Neurofilament light chain (NfL), a promising protein biomarker of neurodegeneration, has been identified in the cerebrospinal fluid (CSF) and blood as a potential screening tool and prognostic indicator, may now be on the brink of clinical applicability.
A new study led by Boston Medical Center researchers found that Nfl is now detectable in the vitreous humor, or fluid within the eye. Published in Alzheimer’s Research & Therapy, the study establishes a foundation for future studies to investigate the potential of Nfl in Alzheimer’s disease, Parkinson’s disease, and other neurodegenerative diseases.
Early diagnosis and treatment for neurodegenerative diseases is essential to stop the deadly progression associated with these conditions. But having an accessible and reliable biomarker has been elusive.
In their study, the researchers measured the amount of Nfl in the eye and correlated that with amounts of amyloid beta, tau, inflammatory cytokines, vascular proteins. They also looked for correlations with apolipoprotein E genotypes (APOE), mini-mental state examination (MMSE) scores, systemic diseases and ophthalmic diseases.

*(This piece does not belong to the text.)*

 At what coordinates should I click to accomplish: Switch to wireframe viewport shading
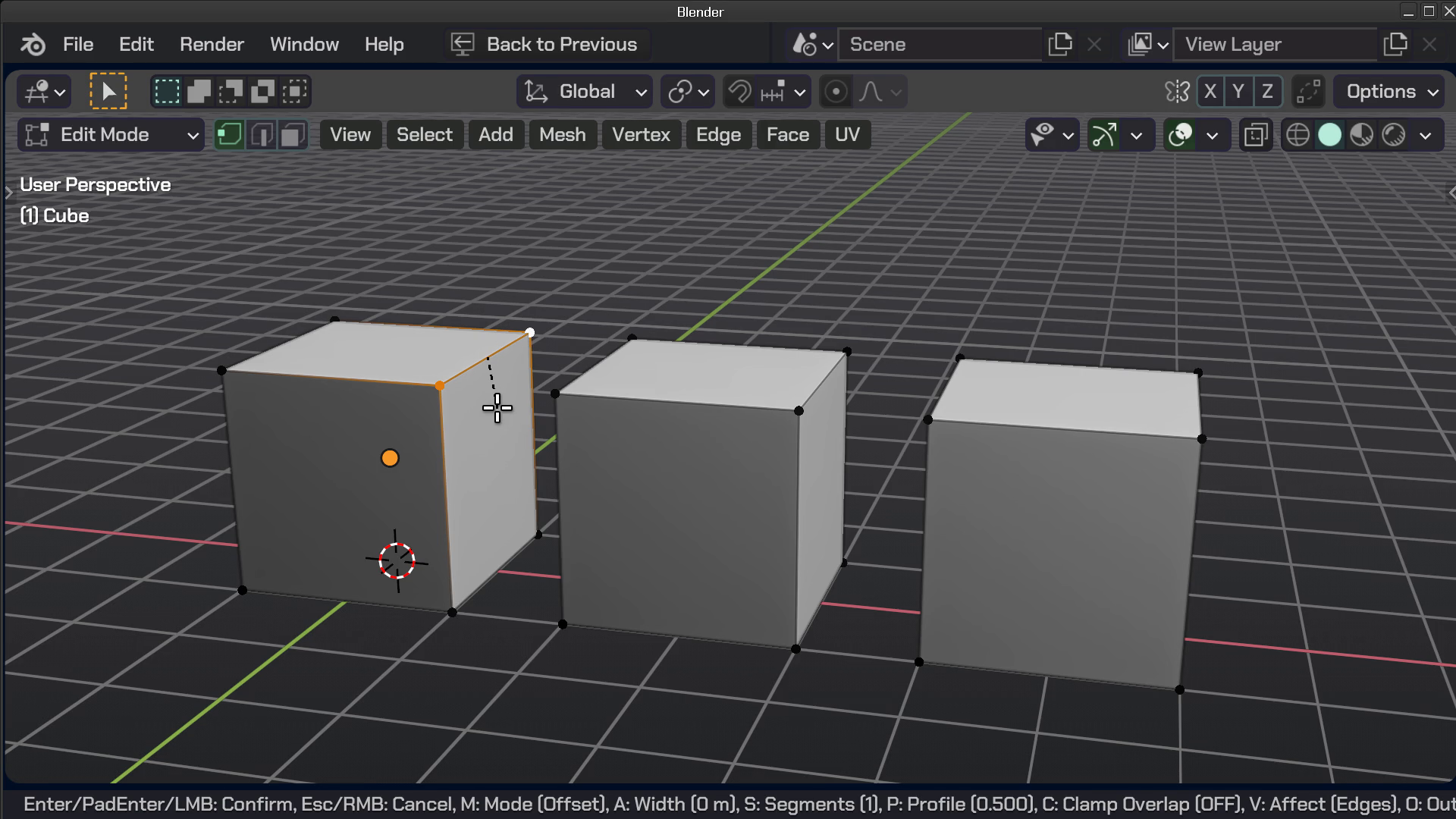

The team studied collected vitreous samples from 77 patient undergoing previously scheduled eye surgery. They detected Nfl in all 77 samples. There was no association between Nfl and the patient’s ophthalmic condition, so the levels of Nfl in the vitreous humor do not appear to be influenced by their clinical eye conditions. Similarly, no association was found between Nfl and APOE genotypes, MMSE scores, or systemic disease, such as diabetes.
However, NfL levels were positively associated with increased vitreous levels of Aβ40, Aβ42, and t-tau – well known biomarkers known to be associated with Alzheimer’s disease.

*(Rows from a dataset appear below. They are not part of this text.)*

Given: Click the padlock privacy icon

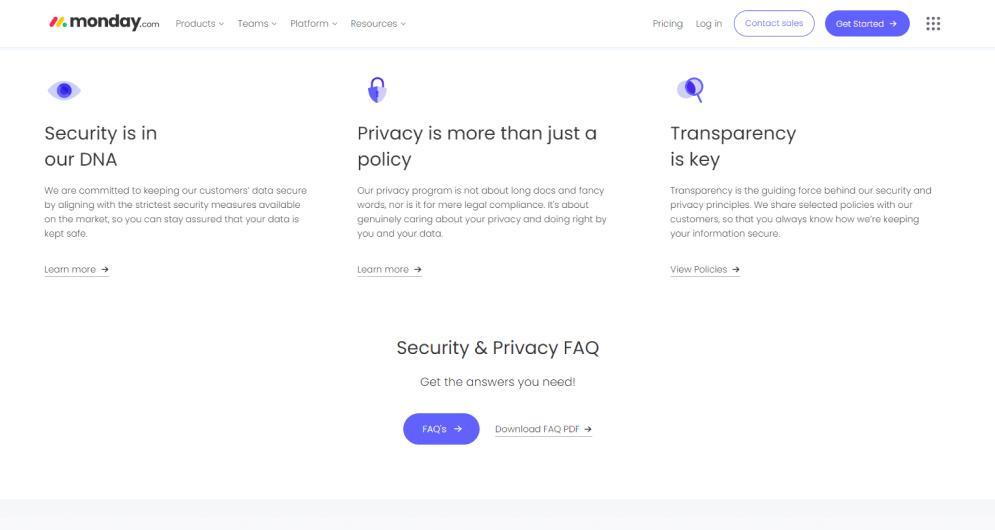Looking at the screenshot, I should [376, 91].
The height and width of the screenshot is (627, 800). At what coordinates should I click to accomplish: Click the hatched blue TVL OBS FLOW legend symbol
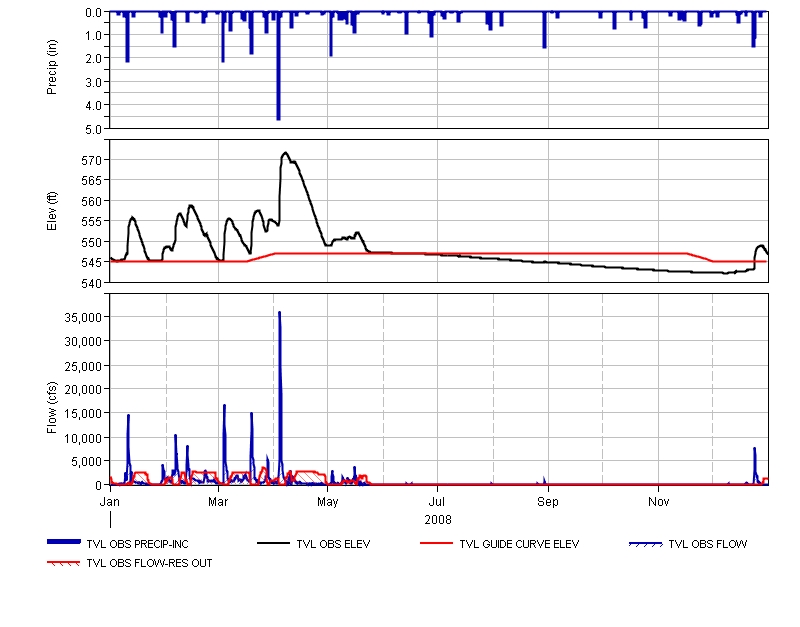tap(645, 544)
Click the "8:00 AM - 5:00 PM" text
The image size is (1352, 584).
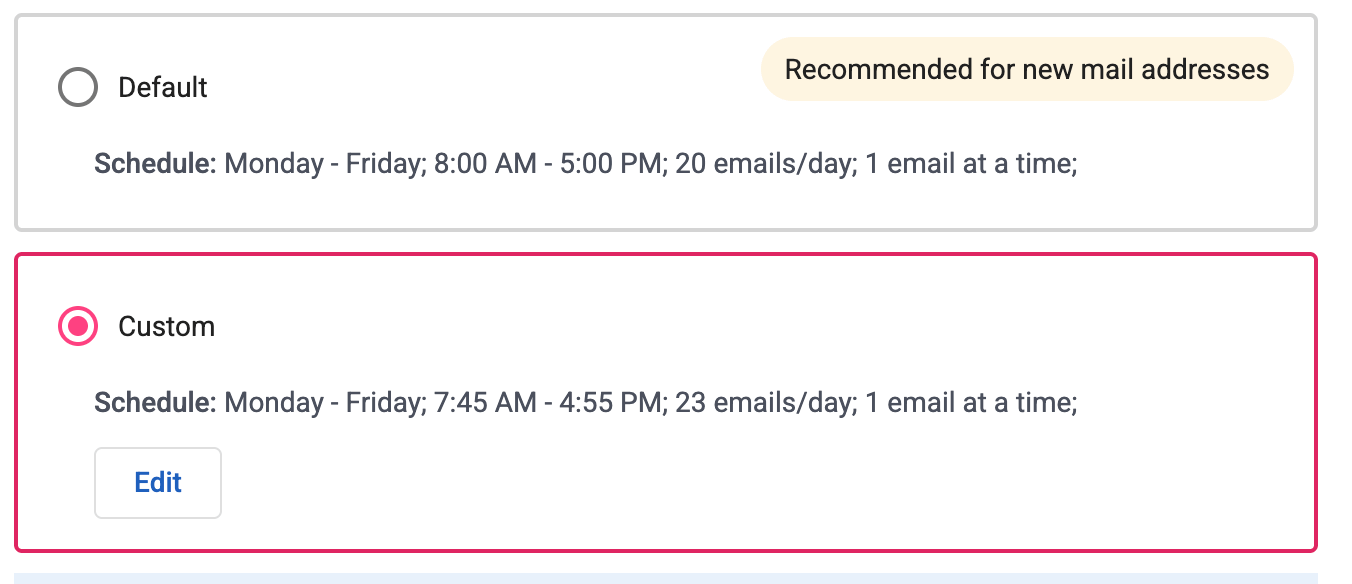(x=550, y=163)
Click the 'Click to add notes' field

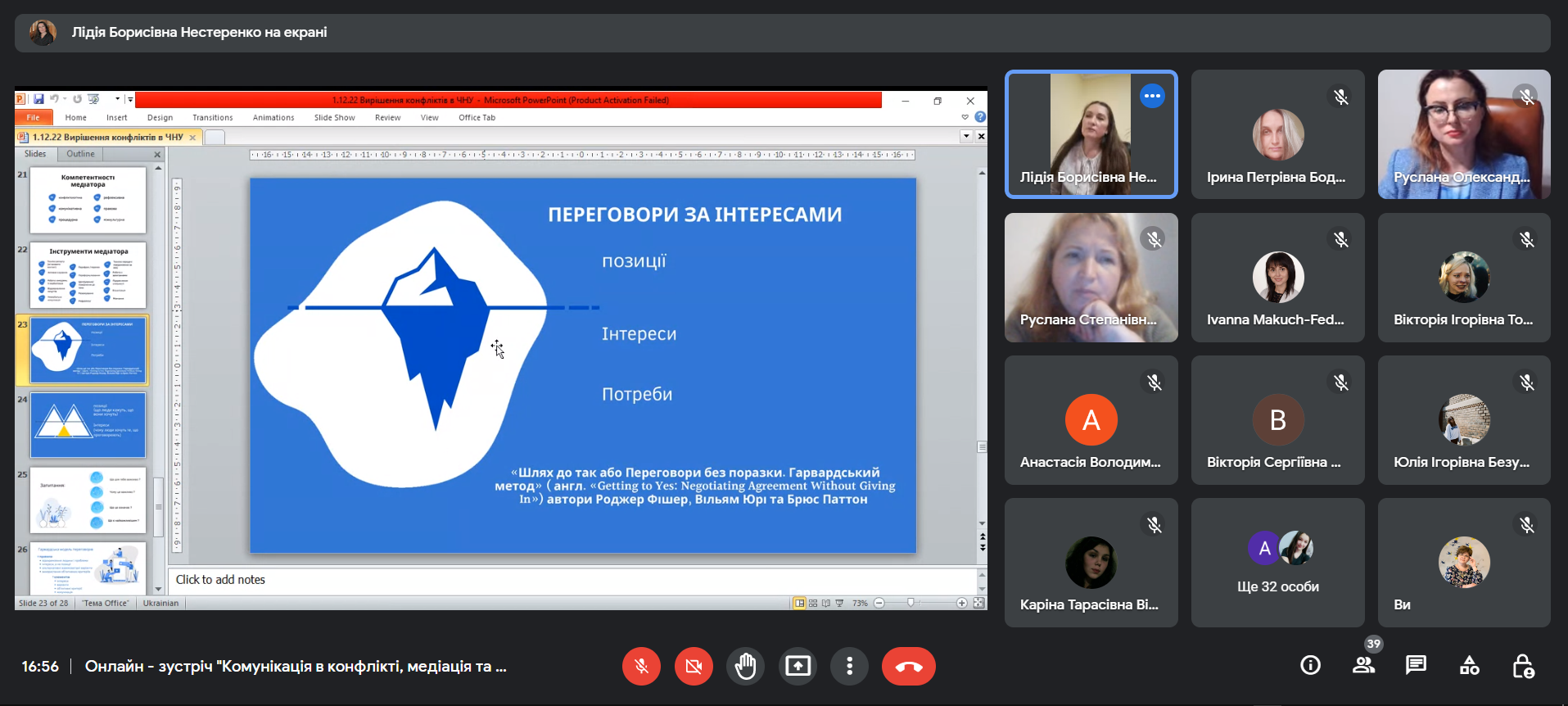point(572,580)
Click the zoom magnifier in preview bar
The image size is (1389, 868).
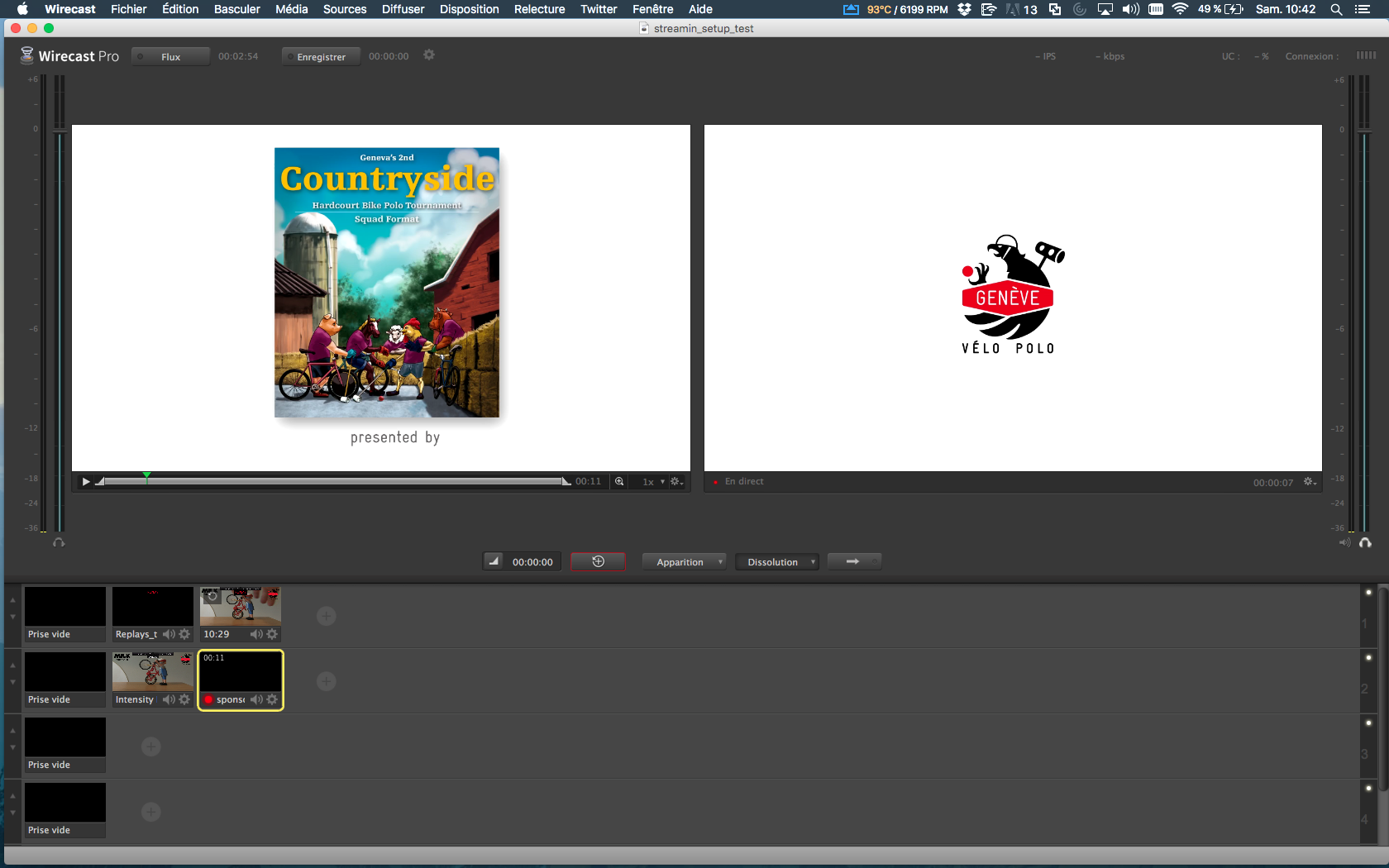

NfL also had significant associations with select inflammatory cytokines such as interleukin-15, IL-16, monocyte chemoattractant protein-1 (MCP1). Similarly, Nfl was also correlated with vascular proteins including vascular endothelial growth factor receptor-1 (VEGFR1), Vegf-C), vascular cell adhesion molecule-1 (VCAM-1), Tie-2, and intracellular adhesion molecular-1 (ICAM-1).
“Our results serve as a foundation for further investigation of NfL in the ocular fluids to inform us about the potential utility of its presence in the eye,” the authors write.
The study did not collect CSF and blood levels of NfL Aβ40, Aβ42, and t-tau, so the team was not able to study its correlation and discriminate vitreous levels with CSF and serum levels in order to compare it with established biomarkers of neurodegenerative disease. Moving ahead, the team suggests that further study on this will be very useful in assessing the utility of NfL in the eye fluid.